[Start of DOCUMENT]

The story is told that in the year 500 B.C., a shepherd boy who lived in a Greek town named Magnesia, often used a walking stick with an iron tip to help him climb the stony hills. One day the tip of his walking stick actually stuck to a stone. He reached down and felt the stone. It didn't feel sticky, and nothing else was attracted to it. Only the iron tip of his stick clung to the rock. This rock is called a loadstone.

The picture to the left shows the relationship of induction to water. When a garden hose is wrapped around a post several times, the coiling will oppose the normal flow of water to slow it down. A plumber refers to this as back pressure, like a restriction to the flow. Electrically it offers a resistance to the normal flow of current. We call it inductance.

The carbon brush, as it slides on the revolving commutator, reverses the connections of the connection in the armature to the external circuit at the instant when the voltage of the conductors is zero and changing in direction. The commutator switches the wires outside the generator while the armature turns, thus keeping the current flow in the same direction at all times. If a commutator is not used, the current coming out of the generator will change direction as the armature turns.

[End of DOCUMENT]
[Start of SOURCE EXCERPT]

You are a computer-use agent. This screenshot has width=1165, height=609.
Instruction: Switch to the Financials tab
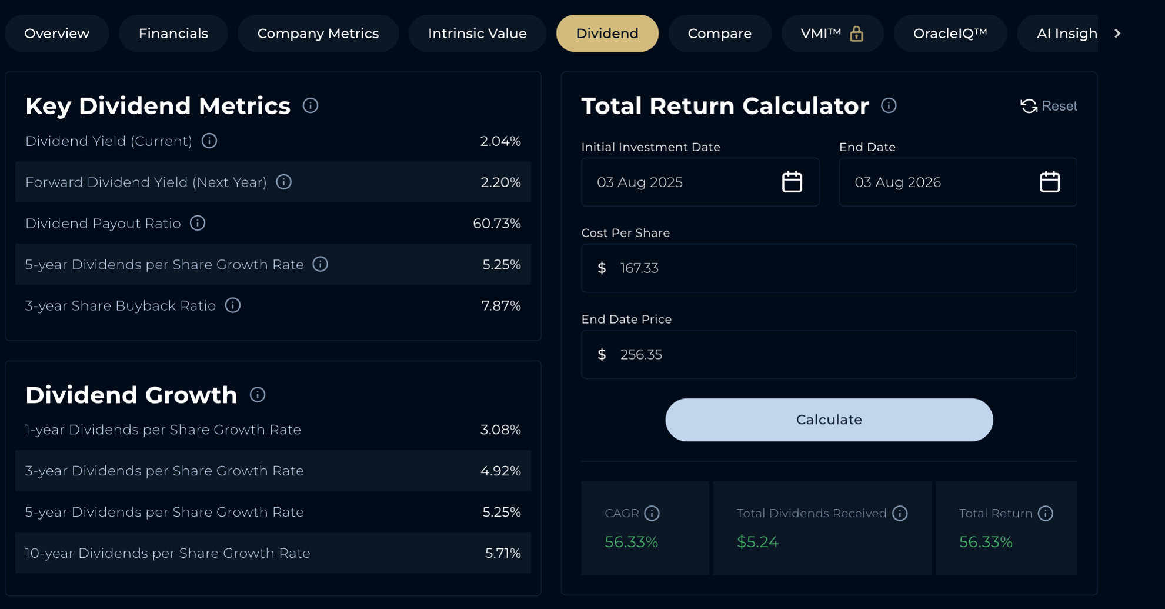click(x=173, y=34)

[End of SOURCE EXCERPT]

REQUEST:
Please answer these questions about the passage on magnets and electricity above.
1. In which Greek town did the shepherd boy live?
2. What does a plumber call the effect of wrapping a garden hose around a post several times?
3. What part keeps the generator's current flowing in the same direction while the armature turns?

TASK ANSWER:
1. Magnesia
2. Back pressure
3. The commutator